** begin ENTRIES **

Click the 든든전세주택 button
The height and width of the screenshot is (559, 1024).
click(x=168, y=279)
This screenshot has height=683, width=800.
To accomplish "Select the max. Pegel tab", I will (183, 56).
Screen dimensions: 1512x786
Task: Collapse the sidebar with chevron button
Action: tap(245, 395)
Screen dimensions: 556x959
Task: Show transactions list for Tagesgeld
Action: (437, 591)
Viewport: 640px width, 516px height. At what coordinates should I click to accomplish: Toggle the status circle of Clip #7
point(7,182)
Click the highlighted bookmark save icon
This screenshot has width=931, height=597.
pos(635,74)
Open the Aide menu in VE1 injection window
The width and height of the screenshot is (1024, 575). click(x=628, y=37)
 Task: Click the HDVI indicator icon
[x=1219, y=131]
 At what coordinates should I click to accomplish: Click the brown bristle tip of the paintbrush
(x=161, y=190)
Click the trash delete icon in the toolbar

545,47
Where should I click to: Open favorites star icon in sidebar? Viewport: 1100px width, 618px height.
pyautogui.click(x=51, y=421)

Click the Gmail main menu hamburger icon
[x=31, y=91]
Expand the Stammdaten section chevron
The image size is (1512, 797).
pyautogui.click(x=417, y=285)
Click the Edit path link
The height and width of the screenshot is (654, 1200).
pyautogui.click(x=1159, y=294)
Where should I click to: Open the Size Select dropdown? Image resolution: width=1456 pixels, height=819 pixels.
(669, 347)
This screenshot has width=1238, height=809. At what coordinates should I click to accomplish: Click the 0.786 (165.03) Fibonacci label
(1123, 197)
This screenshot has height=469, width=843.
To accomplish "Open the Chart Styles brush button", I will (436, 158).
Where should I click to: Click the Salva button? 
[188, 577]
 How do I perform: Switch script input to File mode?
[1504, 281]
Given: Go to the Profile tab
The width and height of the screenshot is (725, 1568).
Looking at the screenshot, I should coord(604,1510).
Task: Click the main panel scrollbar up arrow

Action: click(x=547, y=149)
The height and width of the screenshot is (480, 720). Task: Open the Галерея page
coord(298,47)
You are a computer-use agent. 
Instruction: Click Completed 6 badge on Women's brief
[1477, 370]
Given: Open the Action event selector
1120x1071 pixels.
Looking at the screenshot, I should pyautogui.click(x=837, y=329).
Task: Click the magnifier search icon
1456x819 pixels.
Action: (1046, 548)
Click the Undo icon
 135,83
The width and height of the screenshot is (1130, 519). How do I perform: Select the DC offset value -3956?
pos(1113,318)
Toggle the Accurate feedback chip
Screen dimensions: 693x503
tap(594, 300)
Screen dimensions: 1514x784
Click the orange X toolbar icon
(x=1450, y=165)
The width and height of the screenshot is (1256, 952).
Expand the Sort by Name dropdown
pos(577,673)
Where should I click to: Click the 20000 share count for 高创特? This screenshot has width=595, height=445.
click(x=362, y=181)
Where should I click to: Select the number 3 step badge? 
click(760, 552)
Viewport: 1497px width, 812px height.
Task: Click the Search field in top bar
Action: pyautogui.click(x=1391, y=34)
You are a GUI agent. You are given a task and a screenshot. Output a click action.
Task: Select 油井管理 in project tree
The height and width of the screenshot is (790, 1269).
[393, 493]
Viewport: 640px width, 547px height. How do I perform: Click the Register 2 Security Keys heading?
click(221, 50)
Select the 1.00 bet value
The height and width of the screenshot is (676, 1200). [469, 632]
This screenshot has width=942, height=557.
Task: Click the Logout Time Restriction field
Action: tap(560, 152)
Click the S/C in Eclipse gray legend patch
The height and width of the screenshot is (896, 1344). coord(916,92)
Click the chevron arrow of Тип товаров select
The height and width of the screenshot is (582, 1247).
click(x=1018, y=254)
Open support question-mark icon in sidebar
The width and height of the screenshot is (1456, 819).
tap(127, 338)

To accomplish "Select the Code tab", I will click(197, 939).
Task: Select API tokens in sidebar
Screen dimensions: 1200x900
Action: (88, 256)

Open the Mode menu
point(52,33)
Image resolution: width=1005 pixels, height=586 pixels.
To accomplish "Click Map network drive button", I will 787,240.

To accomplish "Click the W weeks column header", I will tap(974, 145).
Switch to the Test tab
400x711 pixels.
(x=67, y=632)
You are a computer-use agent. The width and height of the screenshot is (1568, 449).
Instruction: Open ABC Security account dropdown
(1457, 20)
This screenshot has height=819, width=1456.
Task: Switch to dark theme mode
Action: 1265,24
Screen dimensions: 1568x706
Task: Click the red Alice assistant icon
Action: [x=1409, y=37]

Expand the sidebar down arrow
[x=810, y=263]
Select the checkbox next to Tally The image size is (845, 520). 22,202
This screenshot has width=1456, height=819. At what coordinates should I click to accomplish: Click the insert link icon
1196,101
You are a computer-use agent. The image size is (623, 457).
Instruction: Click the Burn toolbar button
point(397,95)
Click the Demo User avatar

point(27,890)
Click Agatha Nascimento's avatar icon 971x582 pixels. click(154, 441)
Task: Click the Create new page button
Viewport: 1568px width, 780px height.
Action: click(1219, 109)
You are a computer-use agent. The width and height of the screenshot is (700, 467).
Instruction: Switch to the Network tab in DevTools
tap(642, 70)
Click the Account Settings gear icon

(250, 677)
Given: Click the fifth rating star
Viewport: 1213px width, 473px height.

** end ENTRIES **

WRITTEN PROBLEM: Copy the data above, swapping each "trash" for "bin" and changing nothing else.

ANSWER TO THIS TASK:
Click the 든든전세주택 button
The height and width of the screenshot is (559, 1024).
click(x=168, y=279)
This screenshot has height=683, width=800.
To accomplish "Select the max. Pegel tab", I will (183, 56).
Screen dimensions: 1512x786
Task: Collapse the sidebar with chevron button
Action: tap(245, 395)
Screen dimensions: 556x959
Task: Show transactions list for Tagesgeld
Action: (437, 591)
Viewport: 640px width, 516px height. At what coordinates should I click to accomplish: Toggle the status circle of Clip #7
point(7,182)
Click the highlighted bookmark save icon
This screenshot has width=931, height=597.
pos(635,74)
Open the Aide menu in VE1 injection window
The width and height of the screenshot is (1024, 575). click(x=628, y=37)
 Task: Click the HDVI indicator icon
[x=1219, y=131]
 At what coordinates should I click to accomplish: Click the brown bristle tip of the paintbrush
(x=161, y=190)
Click the bin delete icon in the toolbar

545,47
Where should I click to: Open favorites star icon in sidebar? Viewport: 1100px width, 618px height.
pyautogui.click(x=51, y=421)

Click the Gmail main menu hamburger icon
[x=31, y=91]
Expand the Stammdaten section chevron
The image size is (1512, 797).
pyautogui.click(x=417, y=285)
Click the Edit path link
The height and width of the screenshot is (654, 1200).
pyautogui.click(x=1159, y=294)
Where should I click to: Open the Size Select dropdown? Image resolution: width=1456 pixels, height=819 pixels.
(669, 347)
This screenshot has width=1238, height=809. At what coordinates should I click to accomplish: Click the 0.786 (165.03) Fibonacci label
(1123, 197)
This screenshot has height=469, width=843.
To accomplish "Open the Chart Styles brush button", I will (436, 158).
Where should I click to: Click the Salva button? 
[188, 577]
 How do I perform: Switch script input to File mode?
[1504, 281]
Given: Go to the Profile tab
The width and height of the screenshot is (725, 1568).
Looking at the screenshot, I should coord(604,1510).
Task: Click the main panel scrollbar up arrow

Action: click(x=547, y=149)
The height and width of the screenshot is (480, 720). Task: Open the Галерея page
coord(298,47)
You are a computer-use agent. 
Instruction: Click Completed 6 badge on Women's brief
[1477, 370]
Given: Open the Action event selector
1120x1071 pixels.
Looking at the screenshot, I should pyautogui.click(x=837, y=329).
Task: Click the magnifier search icon
1456x819 pixels.
Action: (1046, 548)
Click the Undo icon
 135,83
The width and height of the screenshot is (1130, 519). How do I perform: Select the DC offset value -3956?
pos(1113,318)
Toggle the Accurate feedback chip
Screen dimensions: 693x503
tap(594, 300)
Screen dimensions: 1514x784
Click the orange X toolbar icon
(x=1450, y=165)
The width and height of the screenshot is (1256, 952).
Expand the Sort by Name dropdown
pos(577,673)
Where should I click to: Click the 20000 share count for 高创特? This screenshot has width=595, height=445.
click(x=362, y=181)
Where should I click to: Select the number 3 step badge? 
click(760, 552)
Viewport: 1497px width, 812px height.
Task: Click the Search field in top bar
Action: pyautogui.click(x=1391, y=34)
You are a GUI agent. You are given a task and a screenshot. Output a click action.
Task: Select 油井管理 in project tree
The height and width of the screenshot is (790, 1269).
[393, 493]
Viewport: 640px width, 547px height. How do I perform: Click the Register 2 Security Keys heading?
click(221, 50)
Select the 1.00 bet value
The height and width of the screenshot is (676, 1200). [469, 632]
This screenshot has width=942, height=557.
Task: Click the Logout Time Restriction field
Action: tap(560, 152)
Click the S/C in Eclipse gray legend patch
The height and width of the screenshot is (896, 1344). coord(916,92)
Click the chevron arrow of Тип товаров select
The height and width of the screenshot is (582, 1247).
click(x=1018, y=254)
Open support question-mark icon in sidebar
The width and height of the screenshot is (1456, 819).
tap(127, 338)

To accomplish "Select the Code tab", I will click(197, 939).
Task: Select API tokens in sidebar
Screen dimensions: 1200x900
Action: (88, 256)

Open the Mode menu
point(52,33)
Image resolution: width=1005 pixels, height=586 pixels.
To accomplish "Click Map network drive button", I will 787,240.

To accomplish "Click the W weeks column header", I will tap(974, 145).
Switch to the Test tab
400x711 pixels.
(x=67, y=632)
You are a computer-use agent. The width and height of the screenshot is (1568, 449).
Instruction: Open ABC Security account dropdown
(1457, 20)
This screenshot has height=819, width=1456.
Task: Switch to dark theme mode
Action: 1265,24
Screen dimensions: 1568x706
Task: Click the red Alice assistant icon
Action: [x=1409, y=37]

Expand the sidebar down arrow
[x=810, y=263]
Select the checkbox next to Tally The image size is (845, 520). 22,202
This screenshot has width=1456, height=819. At what coordinates should I click to accomplish: Click the insert link icon
1196,101
You are a computer-use agent. The image size is (623, 457).
Instruction: Click the Burn toolbar button
point(397,95)
Click the Demo User avatar

point(27,890)
Click Agatha Nascimento's avatar icon 971x582 pixels. click(154, 441)
Task: Click the Create new page button
Viewport: 1568px width, 780px height.
Action: click(1219, 109)
You are a computer-use agent. The width and height of the screenshot is (700, 467).
Instruction: Switch to the Network tab in DevTools
tap(642, 70)
Click the Account Settings gear icon

(250, 677)
Given: Click the fifth rating star
Viewport: 1213px width, 473px height.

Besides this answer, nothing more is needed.